EXTRAIT FOURNI -
========================================

Au IVe siècle, les pains destinés à être offerts sur l’autel étaient de forme ronde. Saint Grégoire les appelle des couronnes ; Sévère, des cercles (Ancien Larousse, mot « pain »).

Chez les Romains, on appelait Placentæ (πλαχουνες des Grecs) des gâteaux fabriqués comme le pain, on s’en servait pour les cérémonies religieuses.

Les Juifs faisaient aussi des offrandes à Dieu, de pain et de gâteaux à l’huile.

« Placenta, gâteau plat de forme circulaire ; on s’en servait dans les repas et les sacrifices. Fait avec du miel, du fromage et de la farine pétris ensemble. (Lexique des Antiquités romaines de Cagnat de Goyau, p. 216.)

Daremberg* (t. IV, p. 498) dit qu’on mettait de l’huile dans le pain. (Nous verrons qu’à Venise, on fait encore ainsi.) Il dit : « Le pain ordinaire, qui ne surnageait pas, devait être plus lourd que celui des modernes (17). En effet, les pains trouvés à Pompéï et exposés maintenant au musée de Naples ont une structure très compacte. Ils sont ronds et plats en dessous, bombés en dessus. »

Ces pains, en somme briés, sont figurés au mot : « Cibaria », t. I, p. 1143. Ils sont assez semblables aux miches de Dozulé. Ils ont même une partie centrale. (Daremberg*, t. IV, p. 496.) Consulter à leur sujet : Overbeck-Mau. Pompeji’, Leipzig, 1884, p. 385, 390, 576.

Cependant, la partie centrale était rudimentaire sur les pains antiques, elle ne semble avoir pris d’importance que sur nos pains français du Calvados.

Il nous faut maintenant parler spécialement des pains briés qui portent des polygones et surtout des hexagones à la face supérieure.

Celle-ci est très remarquable au point de vue symbolique et nous ne connaissons, en France du moins, aucune forme de pain qui soit comparable à ces pains briés de la région d’Honfleur. Le premier sentiment, devant eux, doit être l’admiration avant le second qui porte à les manger. J’ai entendu plusieurs fois cette exclamation : « Quel beau pain ! » devant une de ces miches, ornées de dessins qu’il nous faut considérer (fig. I).

========================================

DONNÉES BRUTES -
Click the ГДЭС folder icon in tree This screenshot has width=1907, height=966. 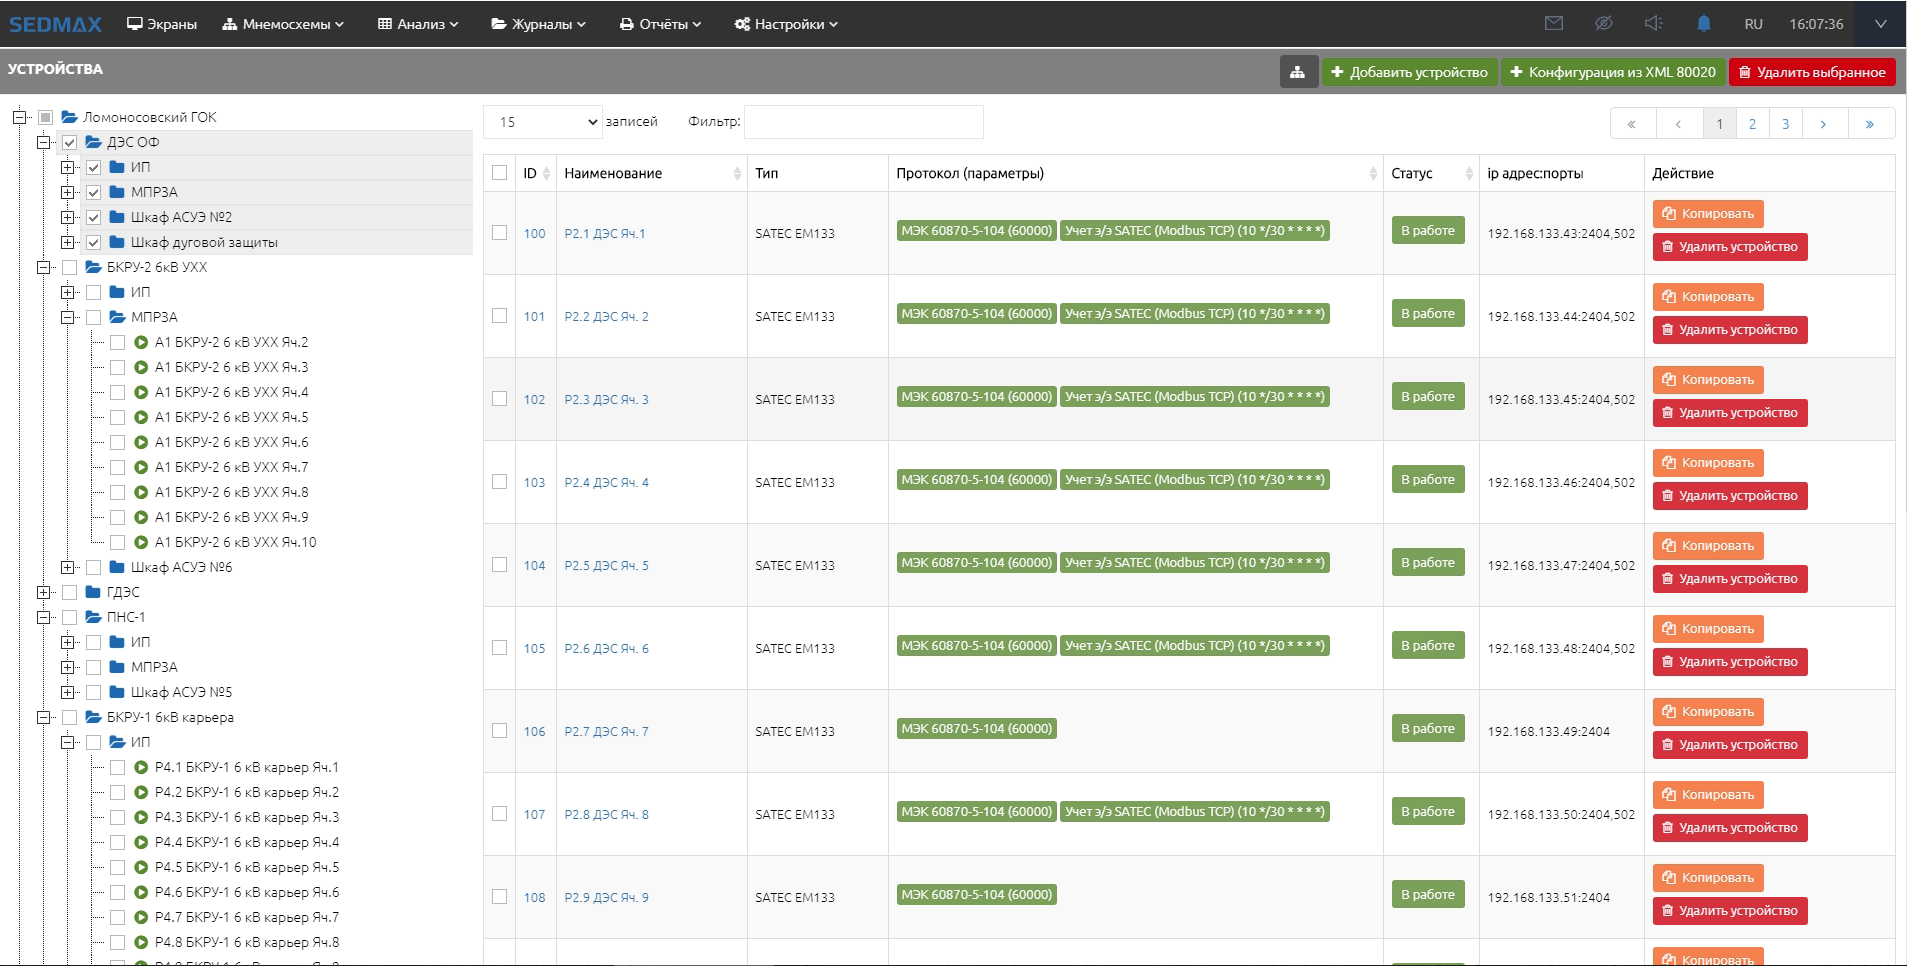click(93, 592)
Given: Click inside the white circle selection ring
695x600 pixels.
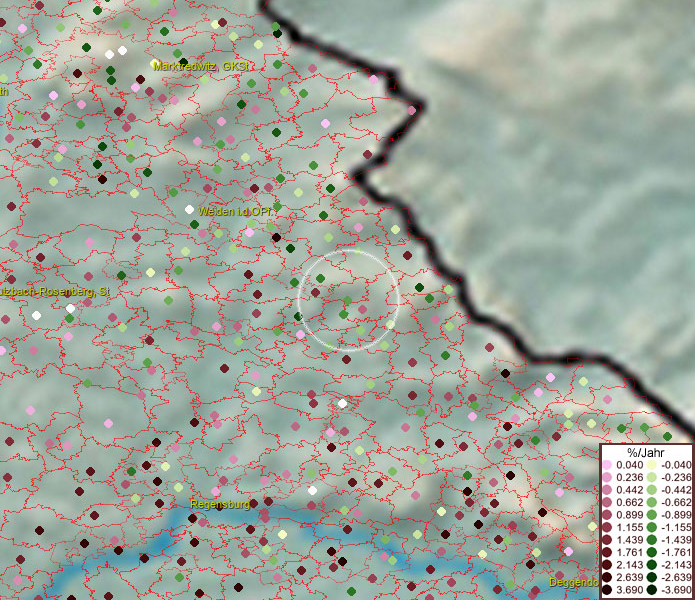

========================================

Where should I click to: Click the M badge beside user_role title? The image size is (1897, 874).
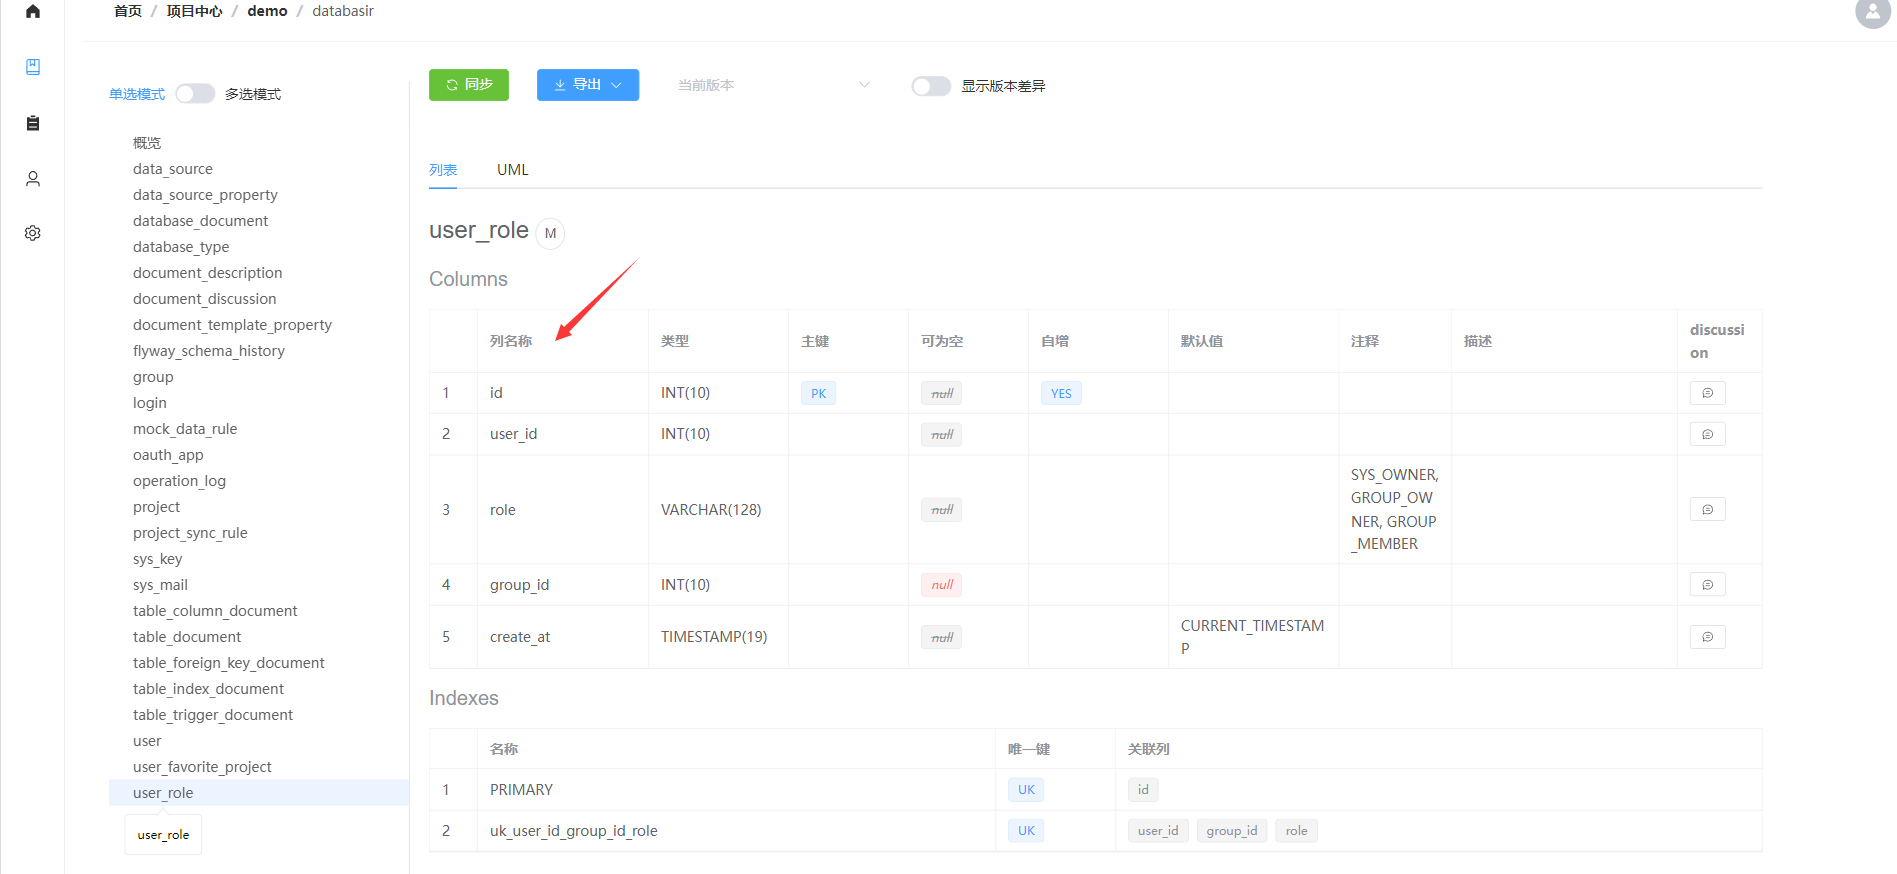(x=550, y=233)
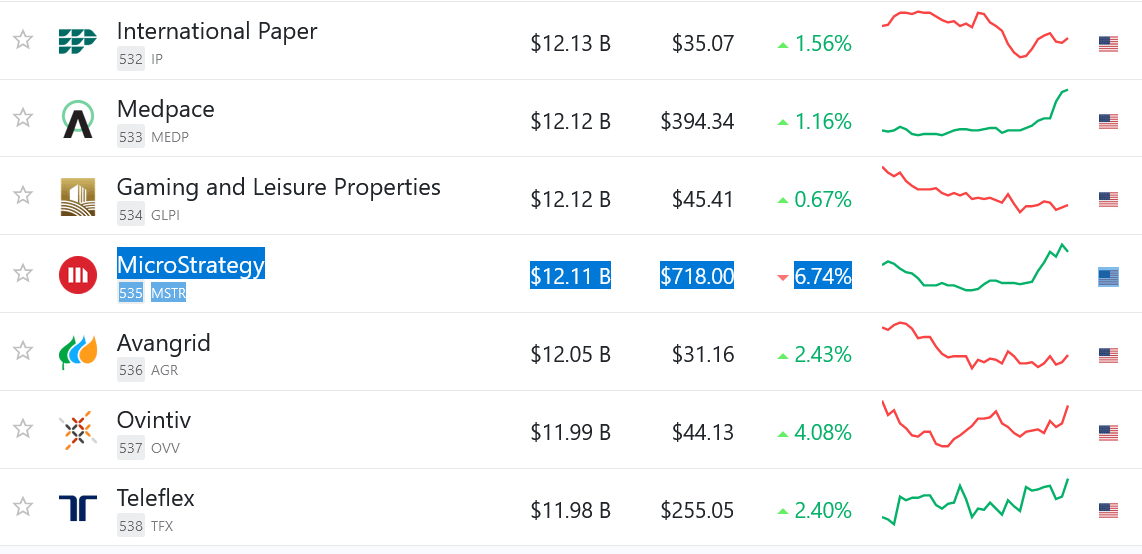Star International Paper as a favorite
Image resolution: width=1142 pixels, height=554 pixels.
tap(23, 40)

========================================

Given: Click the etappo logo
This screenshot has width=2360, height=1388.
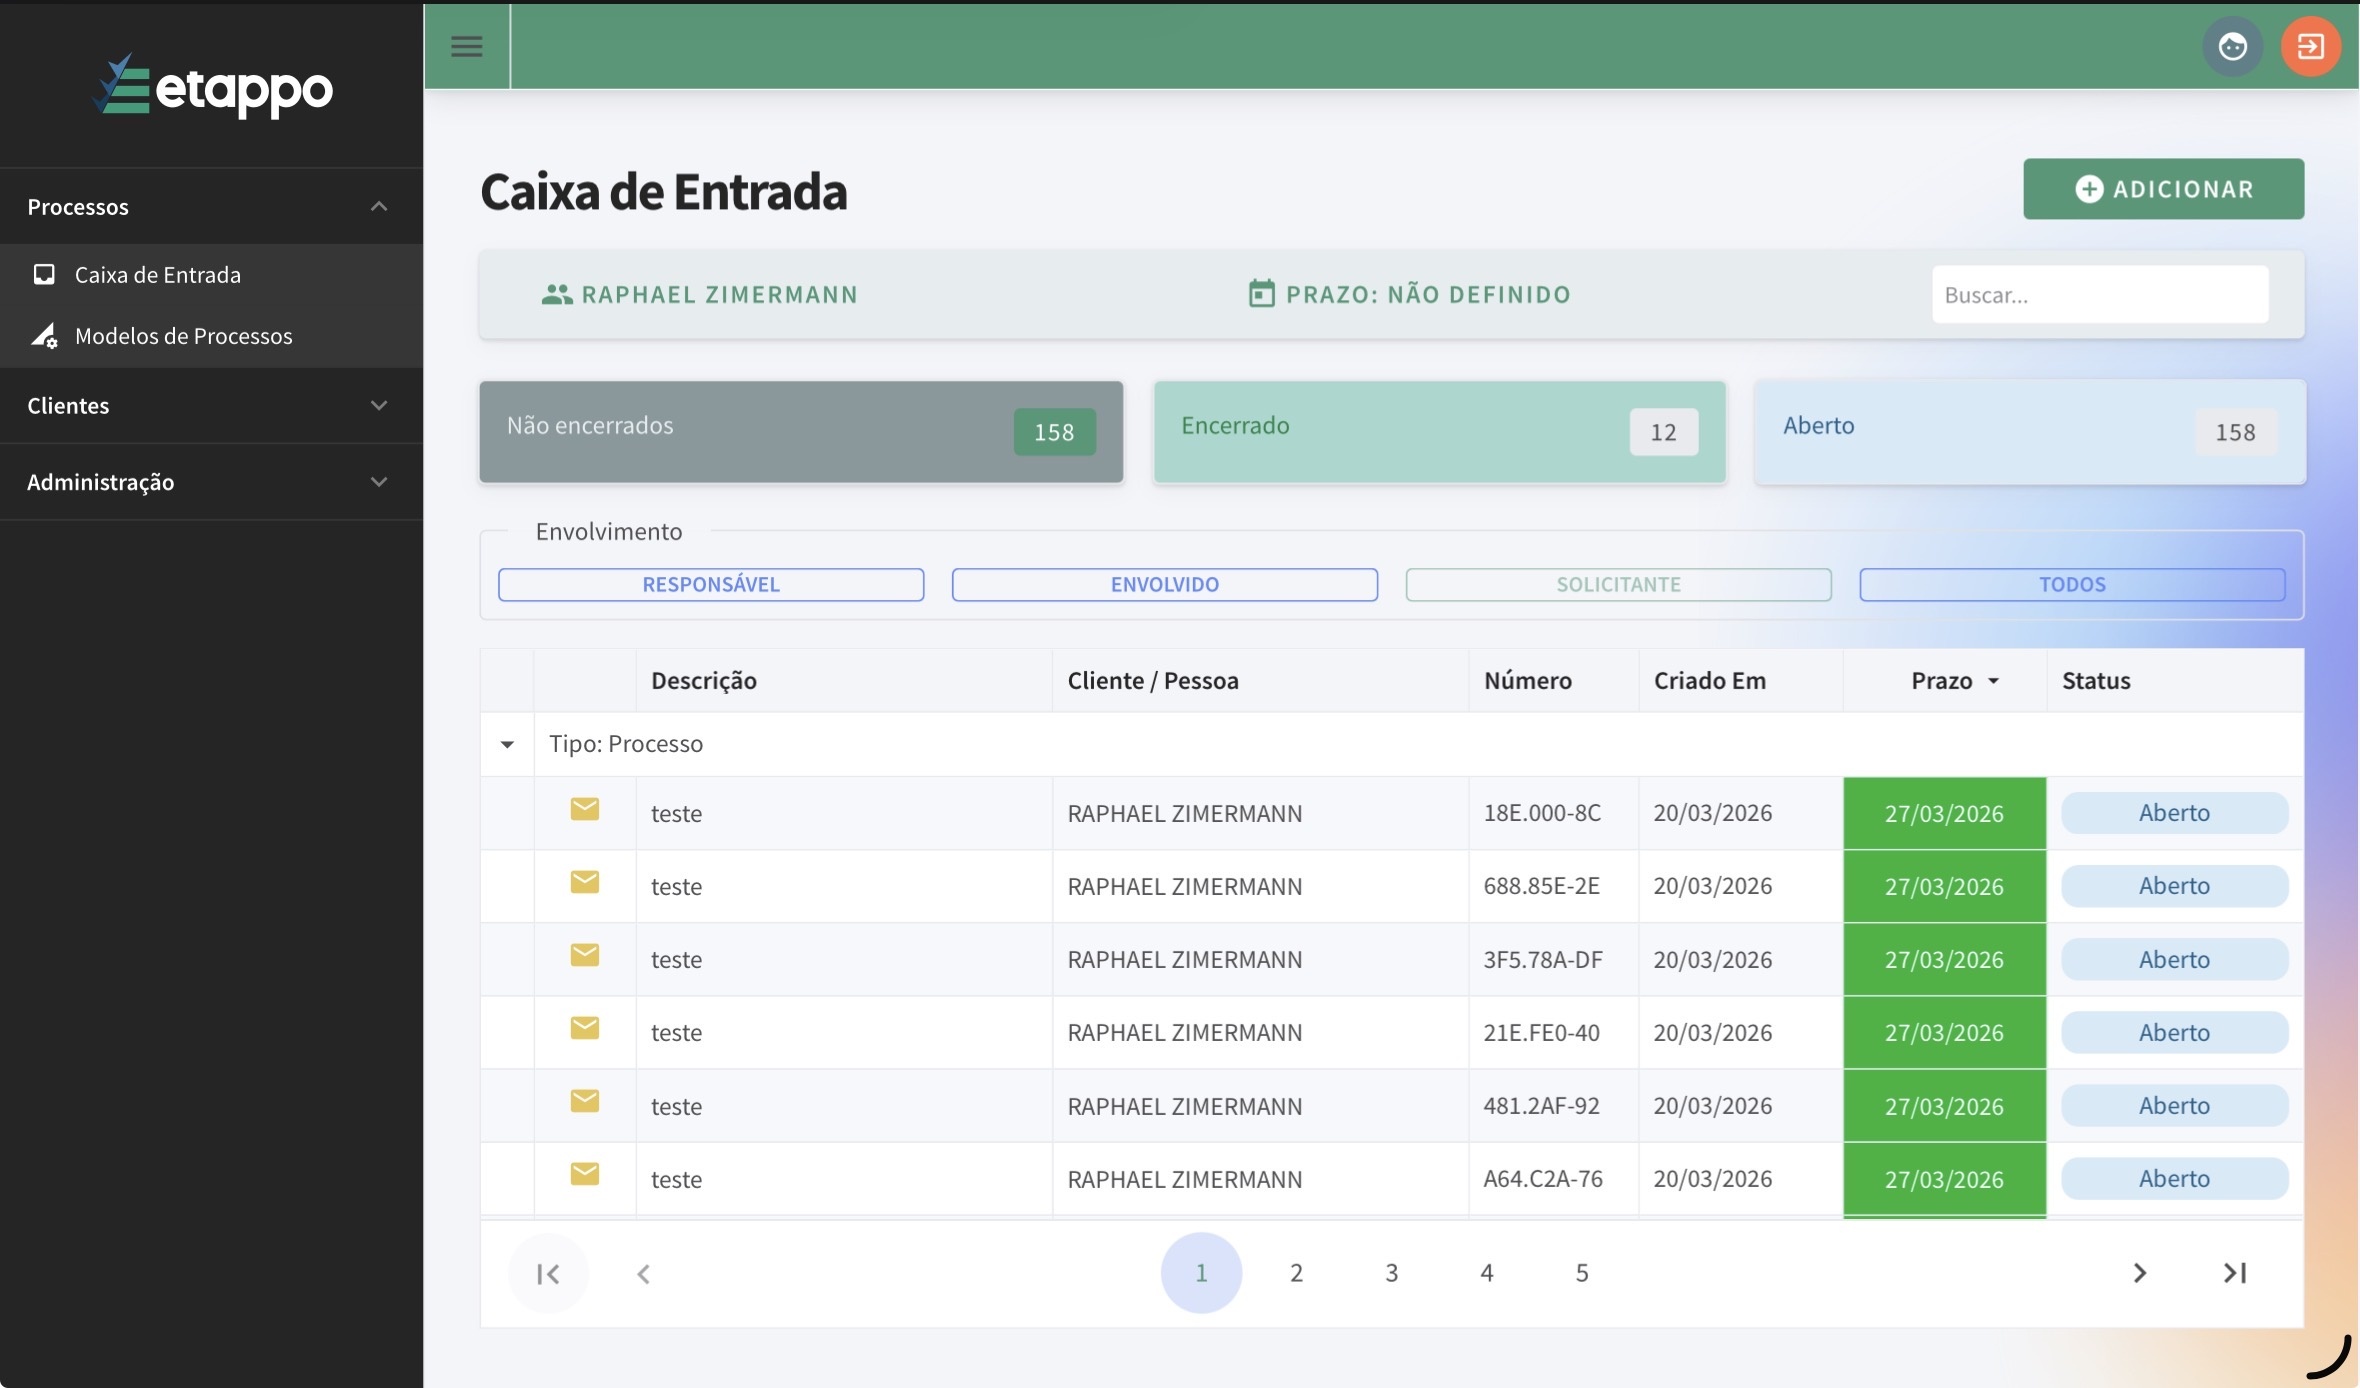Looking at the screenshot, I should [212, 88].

========================================

EXERCICES À RÉSOUDRE -
1. D'après l'extrait sur les pains anciens, quelle forme avaient au IVe siècle les pains destinés à être offerts sur l'autel ?
2. Reproduisez fidèlement le passage de l'extrait fourni qui s'ouvre sur les mots contenant « Ces pains, en » et se clôt sur « 385, 390, 576. ».

RÉPONSES PAR EXERCICE -
1. Ils étaient de forme ronde.

2.
Ces pains, en somme briés, sont figurés au mot : « Cibaria », t. I, p. 1143. Ils sont assez semblables aux miches de Dozulé. Ils ont même une partie centrale. (Daremberg*, t. IV, p. 496.) Consulter à leur sujet : Overbeck-Mau. Pompeji’, Leipzig, 1884, p. 385, 390, 576.